Among the "most terrifying moments" Philip Bither can recall in his more than 12 years as head of performing arts at Walker Art Center was the time in 2000 when actor Roger Guenveur Smith nearly turned "Out There" into "Fight Club."
The Obie-winning actor, who was portraying 1960s Black Panther activist Huey P. Newton, liked to get into his confrontational character before the show began, giving plenty of attitude from his perch onstage. On this particular evening, his Huey was not enjoying the Minnesota winter, and he was in an even fouler mood than usual.
"Some teens laughed, and he yelled back," Bither said. "He started baiting the audience, as Newton, provoking them. We really thought there was going to be a fight."
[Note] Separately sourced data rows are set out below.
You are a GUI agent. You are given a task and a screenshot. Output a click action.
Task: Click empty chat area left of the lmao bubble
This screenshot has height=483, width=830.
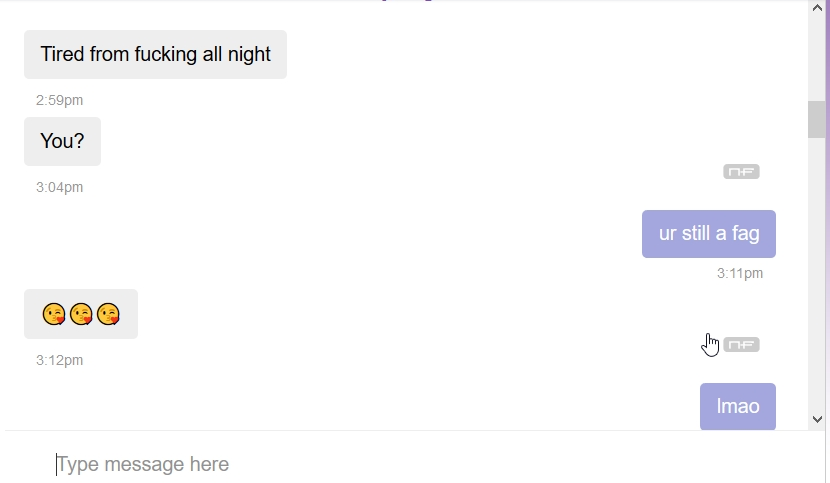click(x=400, y=406)
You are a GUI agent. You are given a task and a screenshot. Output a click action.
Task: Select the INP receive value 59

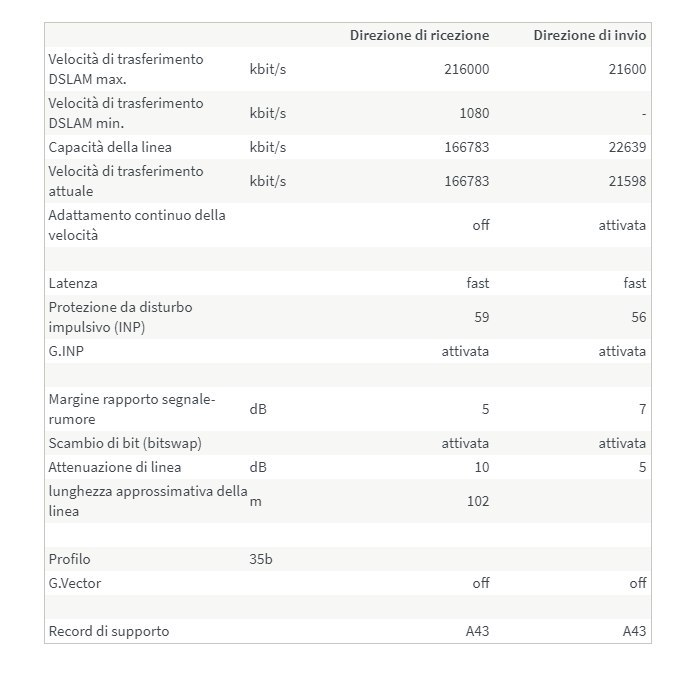tap(481, 317)
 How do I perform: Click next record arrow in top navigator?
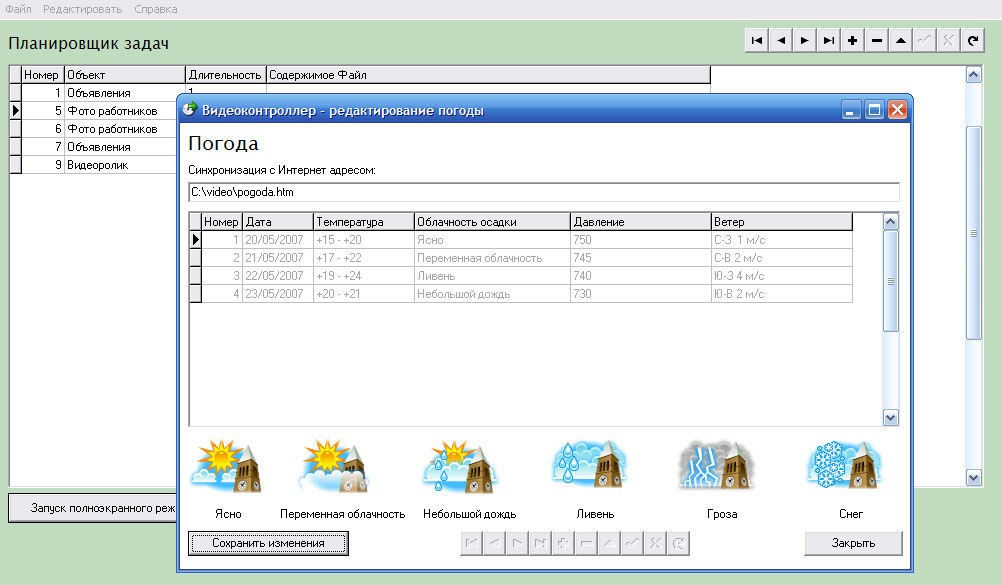click(x=805, y=41)
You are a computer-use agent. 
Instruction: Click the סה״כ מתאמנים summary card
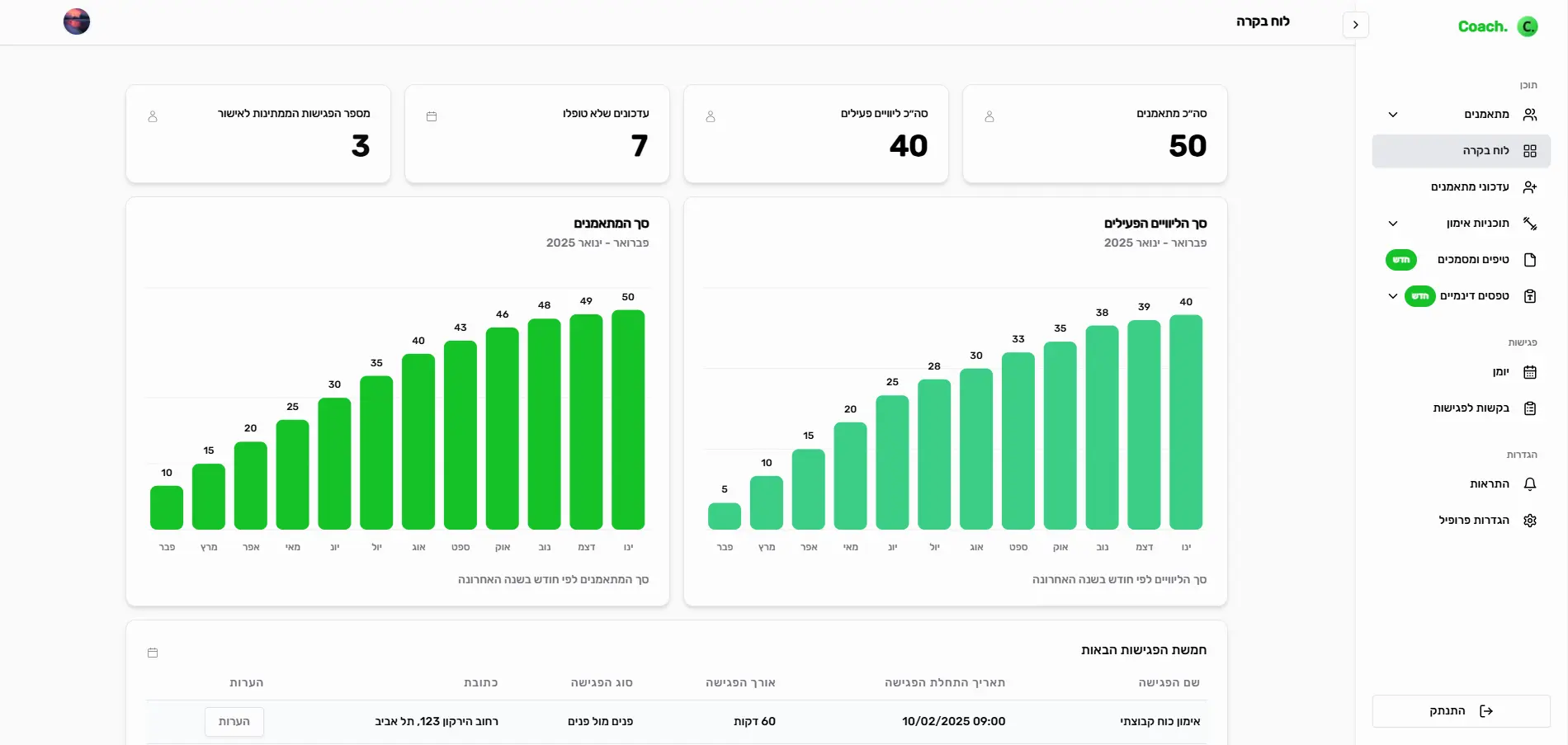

Such is the unpredictability and intensity of "Out There" at its best. The January performance series turns 25 this weekend. It began as a raw, risky forum for emerging artists on the fringes to let it all hang out -- often literally. Launched at the end of the Reagan presidency, when a conservative climate overtook the country, it thumbed its nose at those on the tsk-tsk side of the era's culture wars. Bither routinely booked performers who employed strident social criticism, nudity and behavior that wasn't doing its job if it failed to offend delicate sensibilities.
Although today's audiences are harder to shock, the "Out There" tradition continues, with work ranging from fearlessly transgressive -- like last year's "Untitled Feminist Show" by Young Jean Lee, a wordless, evening-length piece featuring eight naked women -- to what some see as inanely self-indulgent.
"If life as we know it is the box, it brings to this community a constant stream of what's beyond the box," said longtime Twin Cities performer Patrick Scully, founder of Patrick's Cabaret and an "Out There" participant in its early years.
"It's a safe place for unsafe ideas," Bither said.